Personal information
- Full name: Toril Hetland Akerhaugen
- Date of birth: 5 March 1982 (age 44)
- Place of birth: Oslo, Norway
- Height: 1.64 m (5 ft 4+1⁄2 in)
- Position: Defender

Youth career
- Lørenskog

Senior career*
- Years: Team / Apps / (Gls)
- 2000–2008: Asker
- 2009–2015: Stabæk / 96 / (0)

International career^{‡}
- 2006–2013: Norway / 59 / (0)

Medal record
Women's football
Representing Norway
UEFA Women's Championship
| Silver medal – second place | 2013 Sweden | Team |

= Toril Hetland Akerhaugen =

Norwegian footballer (born 1982)

Toril Hetland Akerhaugen (born 5 March 1982) is a Norwegian footballer who played for Stabæk and the Norway women's national football team. She is a central defender.

Akerhaugen played for Asker FK in the top Norwegian league, the Toppserien until at the end of 2008 the club encountered financial trouble and left the Toppserien. The club's players then joined a newly formed women's team within Stabæk. Stabæk's women finished second in the Toppserien in 2009 and 2011 and won the league title in 2010. In September 2011 Akerhaugen played in the UEFA Women's Champions League in the club's tie against FFC Frankfurt, in which Stabæk won their match in Oslo but lost the return match in Germany a week later. In November 2011 Stabæk won the Norwegian Cup Final.

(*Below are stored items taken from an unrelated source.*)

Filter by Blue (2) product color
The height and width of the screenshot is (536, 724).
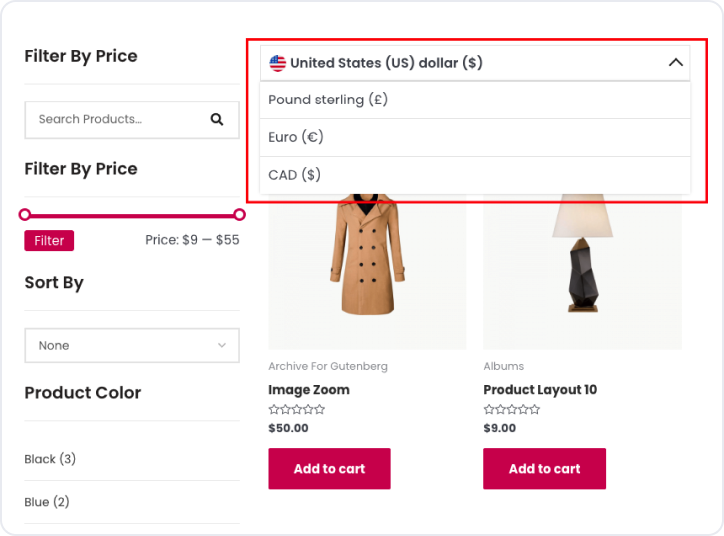47,502
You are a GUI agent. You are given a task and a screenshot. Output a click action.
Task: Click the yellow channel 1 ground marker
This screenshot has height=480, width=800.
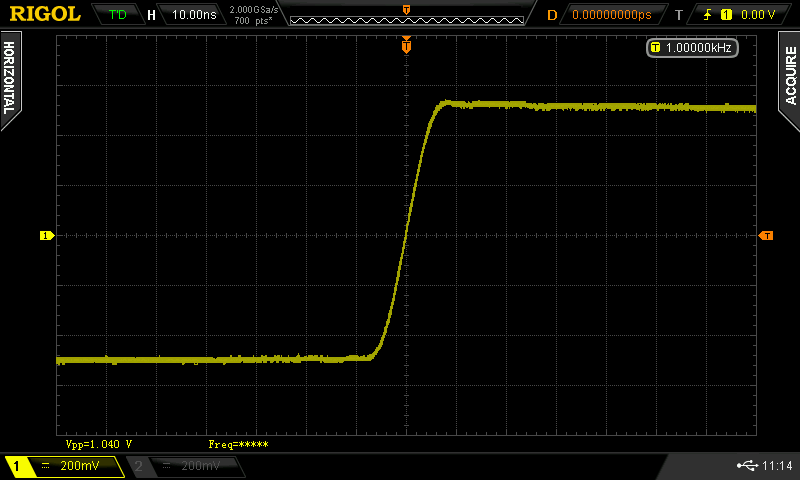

She played 16 matches for Norway's Under-21 team between 2002 and 2006, and three matches for Norway's senior national team in 2006. She became a regular player in the national team in 2009 and was selected in the squad for UEFA Women's Euro 2009.

Akerhaugen was named in Norway's squad for UEFA Women's Euro 2013 by veteran coach Even Pellerud. She played in the final at Friends Arena, which Norway lost 1–0 to Germany.